EXCERPTED TEXT:
## begin

Pfc. Keith Maupin, 20, was the first U.S. serviceman and second American confirmed kidnapped in a recent wave of abductions in Iraq. Wearing a floppy desert hat, he sat on the floor and appeared unharmed in the footage aired on the Arab TV station Al-Jazeera.
"My name is Keith Matthew Maupin. I am a soldier from the 1st Division," he said. "I am married with a 10-month-old son. I came to liberate Iraq, but I did not come willingly because I wanted to stay with my child."
During the video, one of the gunmen was heard saying: "We are keeping him to be exchanged for some of the prisoners captured by the occupation forces."
"Some of our groups managed to capture one of the American soldiers, and he is one of many others. He is being treated according to the treatment of prisoners in the Islamic religion and he is in good health," the gunman said on the tape, a copy of which was dropped off at the U.S. Embassy in Doha, Qatar.
About two dozen foreigners have been abducted in the past week amid the worst violence Iraq has seen since the U.S.-led invasion on March 20, 2003. U.S. military officials have reported capturing more than 80 insurgents in fighting since April 1.

## end

Pointing data for screenshots:
## begin

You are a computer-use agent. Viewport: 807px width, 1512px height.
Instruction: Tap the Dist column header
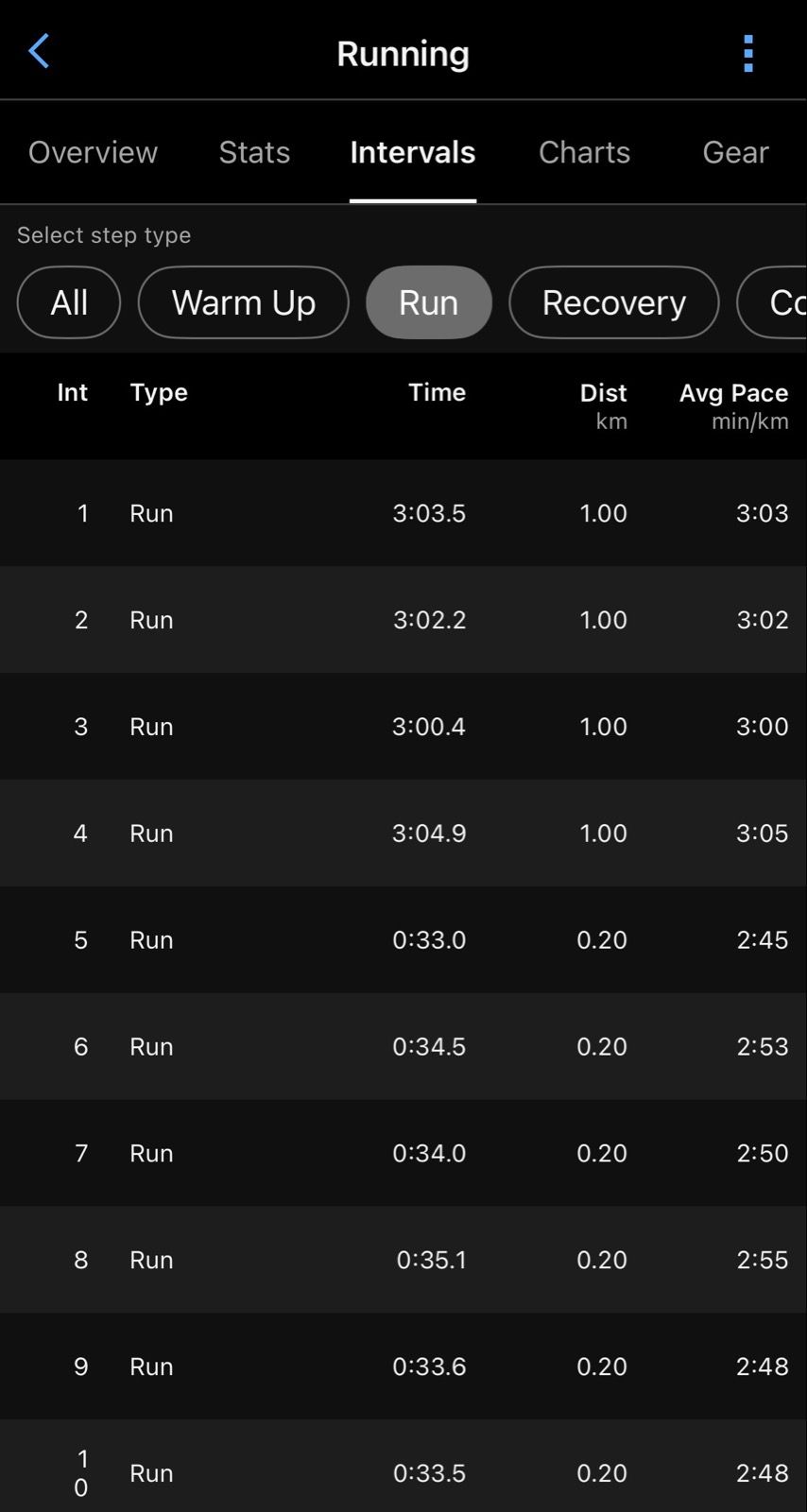603,393
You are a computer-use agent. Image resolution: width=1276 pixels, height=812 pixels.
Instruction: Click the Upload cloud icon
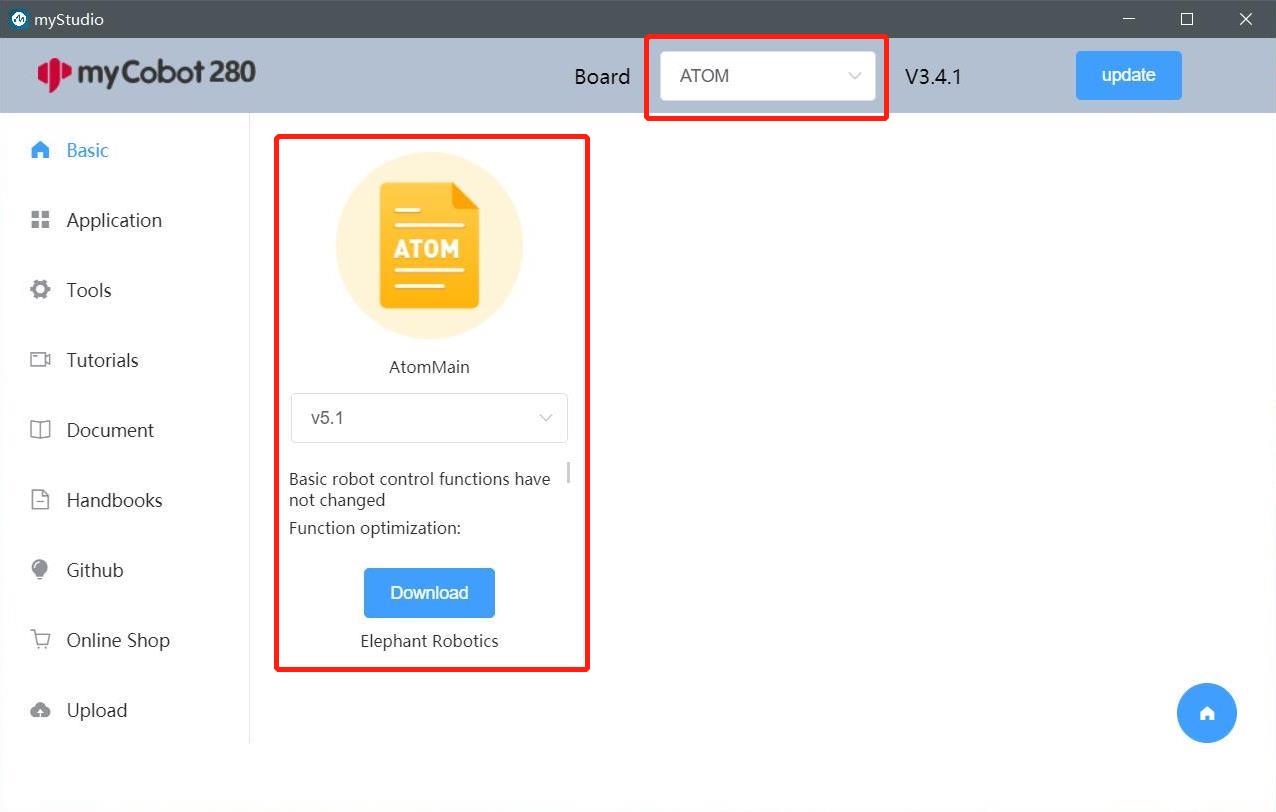point(40,710)
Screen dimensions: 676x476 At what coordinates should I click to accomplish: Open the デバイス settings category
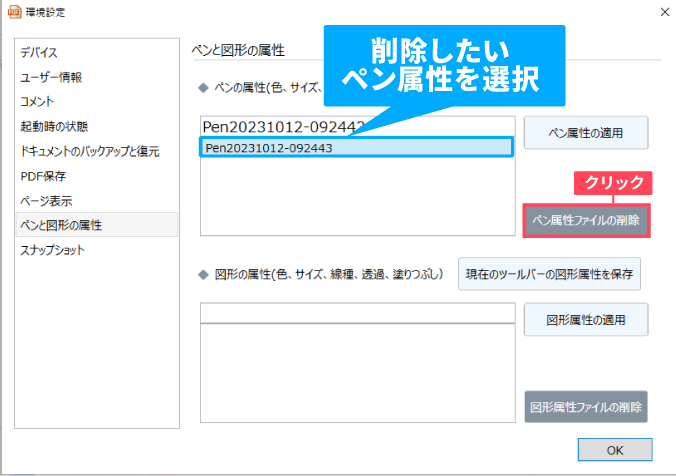39,52
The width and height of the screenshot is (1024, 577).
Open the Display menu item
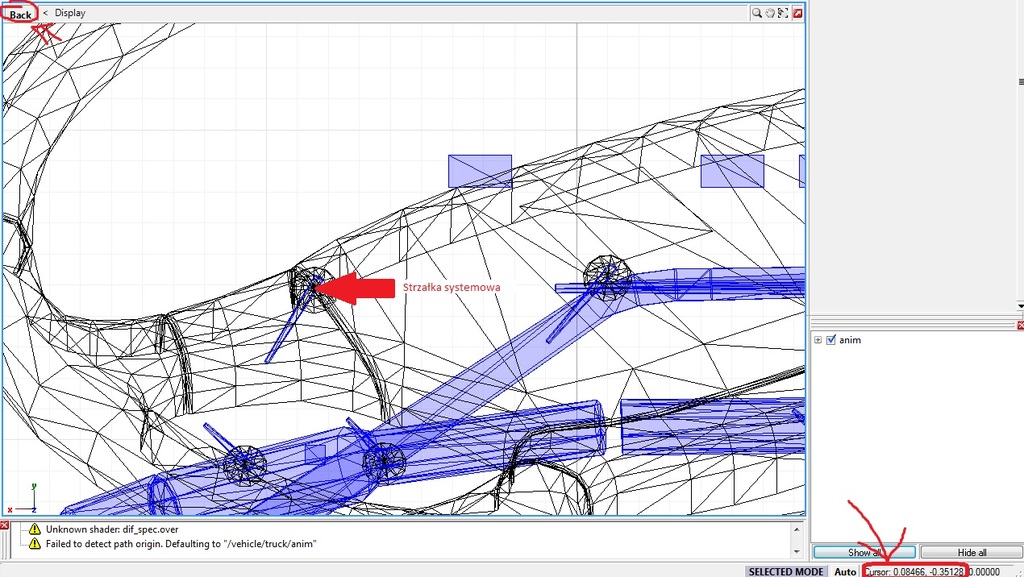70,13
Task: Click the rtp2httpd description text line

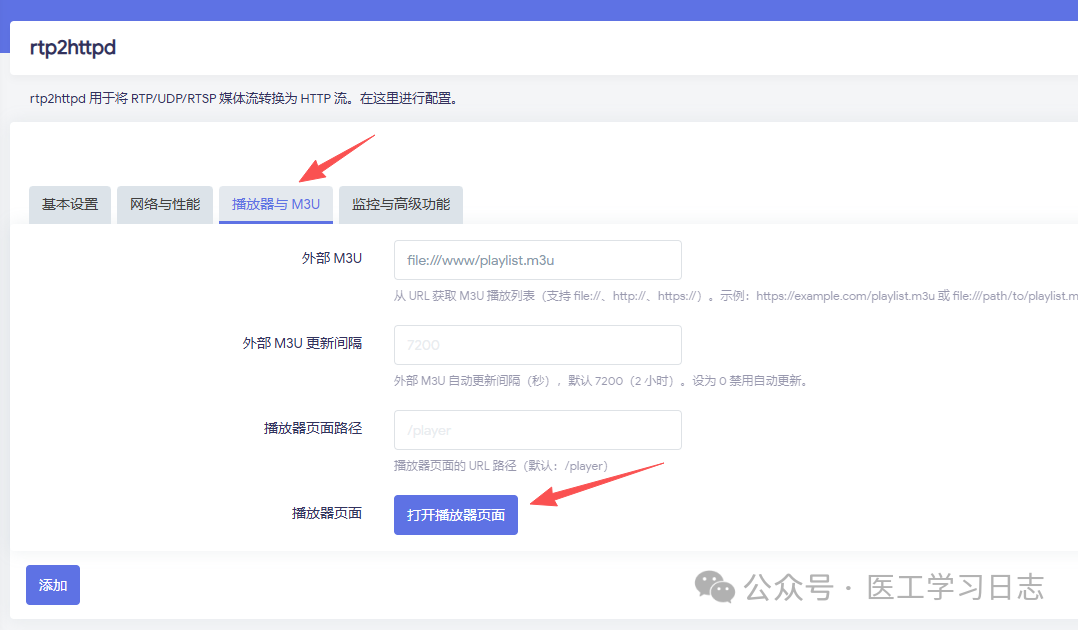Action: (243, 99)
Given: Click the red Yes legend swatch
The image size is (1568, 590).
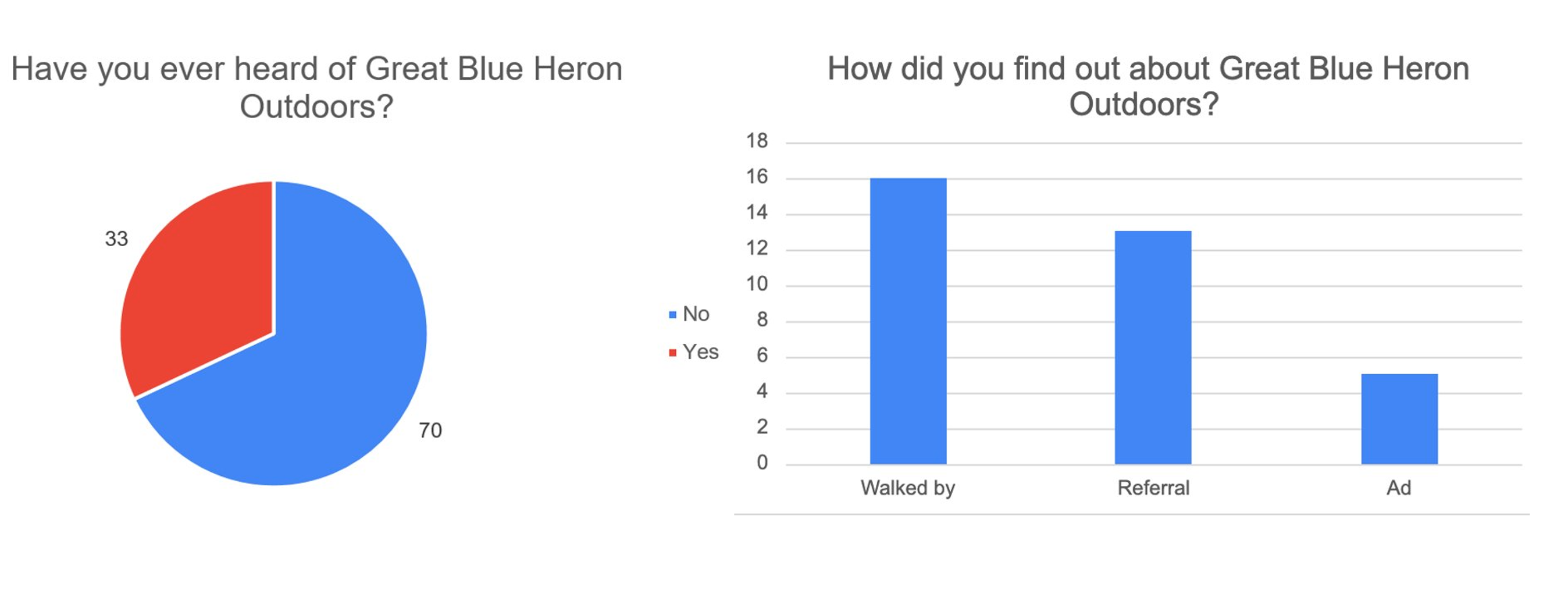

## end

WHAT THIS EXERCISE ASKS:
1. Reproduce the passage of the news excerpt that begins at the words "During the video, one" and stops after "in Doha, Qatar.".
2. Transcribe the whole listing word for word, omitting the pictures.
The news excerpt and the listing come from unrelated sources.

ANSWERS FOR THE TASKS:
1.
During the video, one of the gunmen was heard saying: "We are keeping him to be exchanged for some of the prisoners captured by the occupation forces."
"Some of our groups managed to capture one of the American soldiers, and he is one of many others. He is being treated according to the treatment of prisoners in the Islamic religion and he is in good health," the gunman said on the tape, a copy of which was dropped off at the U.S. Embassy in Doha, Qatar.

2.
You are a computer-use agent. Viewport: 807px width, 1512px height.
Instruction: Tap the Dist column header
603,393
You are a computer-use agent. Image resolution: width=1276 pixels, height=812 pixels.
Instruction: Click the Upload cloud icon
point(40,710)
Screen dimensions: 676x476 At what coordinates should I click to accomplish: Open the デバイス settings category
39,52
The width and height of the screenshot is (1024, 577).
Open the Display menu item
70,13
Task: Click the rtp2httpd description text line

Action: (243, 99)
Given: Click the red Yes legend swatch
The image size is (1568, 590).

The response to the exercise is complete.